### Available records

>>>

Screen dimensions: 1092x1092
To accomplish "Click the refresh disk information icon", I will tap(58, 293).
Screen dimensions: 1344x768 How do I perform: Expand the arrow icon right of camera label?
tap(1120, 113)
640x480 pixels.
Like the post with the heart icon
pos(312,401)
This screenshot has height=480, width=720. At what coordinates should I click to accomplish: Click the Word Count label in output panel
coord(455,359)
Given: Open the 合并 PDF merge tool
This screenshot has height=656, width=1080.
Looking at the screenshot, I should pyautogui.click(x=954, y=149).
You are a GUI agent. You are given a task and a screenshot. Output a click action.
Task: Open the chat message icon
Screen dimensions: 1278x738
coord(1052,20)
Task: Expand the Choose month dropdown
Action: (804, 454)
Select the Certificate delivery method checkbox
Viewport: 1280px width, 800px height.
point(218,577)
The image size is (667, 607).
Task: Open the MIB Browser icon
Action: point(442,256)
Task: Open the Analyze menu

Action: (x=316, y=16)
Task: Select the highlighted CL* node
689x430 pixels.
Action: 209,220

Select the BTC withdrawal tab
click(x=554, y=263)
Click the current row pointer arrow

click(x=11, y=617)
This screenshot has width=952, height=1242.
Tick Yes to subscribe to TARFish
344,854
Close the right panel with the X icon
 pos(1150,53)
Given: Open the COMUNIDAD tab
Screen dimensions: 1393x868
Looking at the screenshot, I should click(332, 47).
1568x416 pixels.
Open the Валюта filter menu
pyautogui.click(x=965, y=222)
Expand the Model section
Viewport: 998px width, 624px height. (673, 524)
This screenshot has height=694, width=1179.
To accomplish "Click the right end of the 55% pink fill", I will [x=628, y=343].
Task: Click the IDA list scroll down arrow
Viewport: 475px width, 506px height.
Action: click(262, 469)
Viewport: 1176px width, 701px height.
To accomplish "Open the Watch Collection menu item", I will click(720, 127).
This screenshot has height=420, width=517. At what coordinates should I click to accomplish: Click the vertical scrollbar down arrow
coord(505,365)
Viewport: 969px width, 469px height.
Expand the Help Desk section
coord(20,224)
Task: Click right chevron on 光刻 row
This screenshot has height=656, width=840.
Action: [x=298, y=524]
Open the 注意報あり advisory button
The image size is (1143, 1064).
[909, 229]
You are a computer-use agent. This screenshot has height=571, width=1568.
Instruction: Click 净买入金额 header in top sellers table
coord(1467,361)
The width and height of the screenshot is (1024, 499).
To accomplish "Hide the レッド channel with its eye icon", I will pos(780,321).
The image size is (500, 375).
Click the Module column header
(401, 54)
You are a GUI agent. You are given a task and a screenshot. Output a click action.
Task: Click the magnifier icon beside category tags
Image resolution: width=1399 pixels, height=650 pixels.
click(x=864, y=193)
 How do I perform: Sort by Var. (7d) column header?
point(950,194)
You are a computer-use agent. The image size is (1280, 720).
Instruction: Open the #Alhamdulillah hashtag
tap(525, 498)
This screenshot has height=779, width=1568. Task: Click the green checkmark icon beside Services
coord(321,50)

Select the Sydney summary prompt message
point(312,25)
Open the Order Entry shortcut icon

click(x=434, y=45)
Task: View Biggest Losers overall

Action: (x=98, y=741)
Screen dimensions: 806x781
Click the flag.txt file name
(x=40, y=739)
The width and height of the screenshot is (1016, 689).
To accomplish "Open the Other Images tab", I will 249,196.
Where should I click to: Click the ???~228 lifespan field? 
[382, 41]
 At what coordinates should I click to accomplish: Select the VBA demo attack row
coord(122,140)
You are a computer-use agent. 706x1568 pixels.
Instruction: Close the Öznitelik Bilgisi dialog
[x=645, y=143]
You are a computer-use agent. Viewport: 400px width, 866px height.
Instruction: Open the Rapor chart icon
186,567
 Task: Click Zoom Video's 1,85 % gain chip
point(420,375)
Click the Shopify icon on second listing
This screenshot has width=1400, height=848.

<<<

### Required work
Restate word for word the entries above from the line with "689x430 pixels." through the line with "You are a computer-use agent. This", inclusive, leaving out everything else.

### Reply to the task
689x430 pixels.
Action: 209,220

Select the BTC withdrawal tab
click(x=554, y=263)
Click the current row pointer arrow

click(x=11, y=617)
This screenshot has width=952, height=1242.
Tick Yes to subscribe to TARFish
344,854
Close the right panel with the X icon
 pos(1150,53)
Given: Open the COMUNIDAD tab
Screen dimensions: 1393x868
Looking at the screenshot, I should click(332, 47).
1568x416 pixels.
Open the Валюта filter menu
pyautogui.click(x=965, y=222)
Expand the Model section
Viewport: 998px width, 624px height. (673, 524)
This screenshot has height=694, width=1179.
To accomplish "Click the right end of the 55% pink fill", I will [x=628, y=343].
Task: Click the IDA list scroll down arrow
Viewport: 475px width, 506px height.
Action: click(262, 469)
Viewport: 1176px width, 701px height.
To accomplish "Open the Watch Collection menu item", I will click(720, 127).
This screenshot has height=420, width=517. At what coordinates should I click to accomplish: Click the vertical scrollbar down arrow
coord(505,365)
Viewport: 969px width, 469px height.
Expand the Help Desk section
coord(20,224)
Task: Click right chevron on 光刻 row
This screenshot has height=656, width=840.
Action: [x=298, y=524]
Open the 注意報あり advisory button
The image size is (1143, 1064).
[909, 229]
You are a computer-use agent. This screenshot has height=571, width=1568.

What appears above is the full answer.